Real-time Log Collection and Analysis Case Study
A case study on building a monitoring system that collects API Gateway logs in real-time using Kafka-based streaming architecture, stores them in StarRocks, and visualizes them with Apache Superset. This achieves improved service stability and reduced incident response time.
Table of Contents
1. Overview
This document covers a case study of building a system for real-time collection and analysis of PASSUP DIP's API Gateway logs. Using a Kafka-based message streaming architecture, log data is stored in a Target DB and the service status can be monitored in real-time through BI tools.
Implementation Environment
- Message Broker: kafka-cluster
- Log Producer: fluentd
- Kafka Connector: StarRocks Sink Connector
- Target DB: StarRocks
- Kafka Monitoring: Kafbat UI
- BI Tool: Apache Superset
Real-time Log Collection Architecture

2. Log Collection
API Gateway Log Message Format Configuration
You can define the log message format in the values.yaml file when deploying the API Gateway.

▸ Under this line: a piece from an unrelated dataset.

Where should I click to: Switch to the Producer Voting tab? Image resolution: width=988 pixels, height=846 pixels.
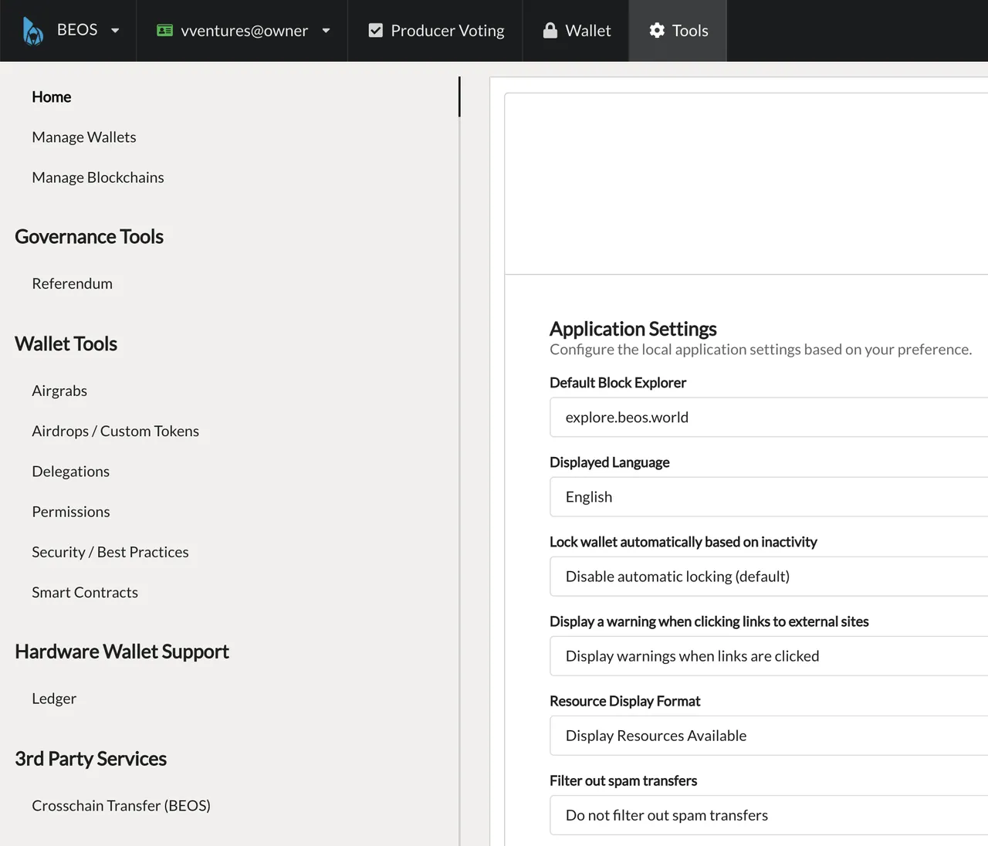pyautogui.click(x=435, y=31)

values.yaml Configuration Example
env:
proxy_access_log: "/dev/stdout custom_fmt"
# Custom log format definition
nginx_http_log_format: >-
custom_fmt '$remote_addr [$time_local] "$request" $status $request_time $upstream_response_time "$http_host" "$http_user_agent"'
real_ip_header: "X-Forwarded-For"
real_ip_recursive: "on"
Log Format Variable Descriptions
| Variable Name | Meaning | Detailed Description |
|---|---|---|
| $remote_addr | Client IP | Actual Client IP that sent the request. real_ip configuration needed when Proxy or LB is present |
| $time_local | Request time (local timezone) | Server local time in [10/Dec/2025:10:23:10 +0900] format |
| $request | Request line | Complete request string in "GET /api/v1/foo HTTP/1.1" format |
| $status | HTTP response code | Status code returned to client such as 200, 404, 500 |
| $request_time | Total request processing time | Total processing time from request reception to response completion (in seconds) |
| $upstream_response_time | Upstream response time | Backend service response time (in seconds), used for backend delay analysis |
| $http_host | Original Host header | Host value from client request, used to identify Ingress domain |
| $http_user_agent | User-Agent | UA string identifying browser/CLI/bot, utilized for security and debugging |
API Gateway Log Collection and Kafka Transmission Process
In PAASUP DIP, logs are collected through the following procedure and messages are sent to the Kafka logging.kong topic.
- Kong application generates container logs
- Fluent-bit DaemonSet collects logs from all nodes
- Flow CR filters only logs with Kong labels
- Fluentd StatefulSet processes logs into JSON format
- Transmission to Kafka topic
logging.kongthrough ClusterOutput - Secure communication with Kafka using SCRAM-SHA-512 authentication and TLS
Note: The above process is automatically configured as the platform's default logging pipeline.
Log Collection Verification
You can view JSON messages from the logging.kong topic in real-time through Kafbat UI.

3. Log Data Sink
Target Table Creation
Create a table in the Target DB (StarRocks) matching the JSON message structure of the logging.kong topic.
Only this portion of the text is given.